To run the firewall container with the label RUN:

# podman container runlabel run registry.opensuse.org/suse/alp/workloads/tumbleweed_images/suse/alp/workloads/firewalld

This command will run the container as privileged container with host network. Additional /etc/firewalld and the dbus socket are mounted into the container.

systemd/podman

Adjust /etc/default/container-firewalld to your needs.

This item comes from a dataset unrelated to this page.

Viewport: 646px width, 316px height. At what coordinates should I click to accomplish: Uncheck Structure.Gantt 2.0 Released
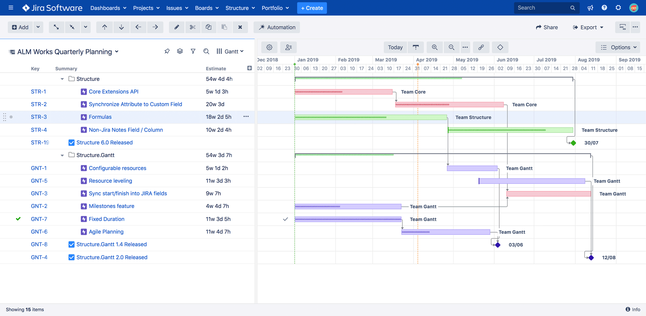(71, 257)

To start the container: systemctl start firewalld To stop the container: systemctl stop firewalld

manual

# podman run -d --rm --network host --privileged -v /run/dbus/system_bus_socket:/run/dbus/system_bus_socket -v /etc/firewalld:/etc/firewalld --name firewalld registry.opensuse.org/suse/alp/workloads/tumbleweed_images/suse/alp/workloads/firewalld:latest

De-install the files

# podman container runlabel uninstall registry.opensuse.org/suse/alp/workloads/tumbleweed_images/suse/alp/workloads/firewalld

Will remove all generated files except the configuration files.

Environment variables:

  DEBUG=[0|1]    Enable debug mode. By default off.
  DBUS=[0|1]     Start own dbus daemon. If not a dbus socket needs to be provided. By default disabled.

Manage firewalld instance

The firewalld instance should be managed with the CLI via podman exec after the container has been started:

# podman exec firewalld firewall-cmd ...

Or with the /usr/local/bin/firewall-cmd wrapper.

firewalld documentation

The manual page for firewalld can be read with:

# podman run -it --rm registry.opensuse.org/suse/alp/workloads/tumbleweed_images/suse/alp/workloads/firewalld man firewalld

or for the firewall-cmd client:

# podman run -it --rm registry.opensuse.org/suse/alp/workloads/tumbleweed_images/suse/alp/workloads/firewalld man firewall-cmd

Building containers

There are two ways to build a firewalld container:

  • firewalld-container.kiwi is a template for kiwi using the openSUSE busybox container as base container.
  • Dockerfile is a template to build the image the traditional way using the openSUSE Tumbleweed base container. The result is much bigger than with busybox and the Dockerfile does not really work yet.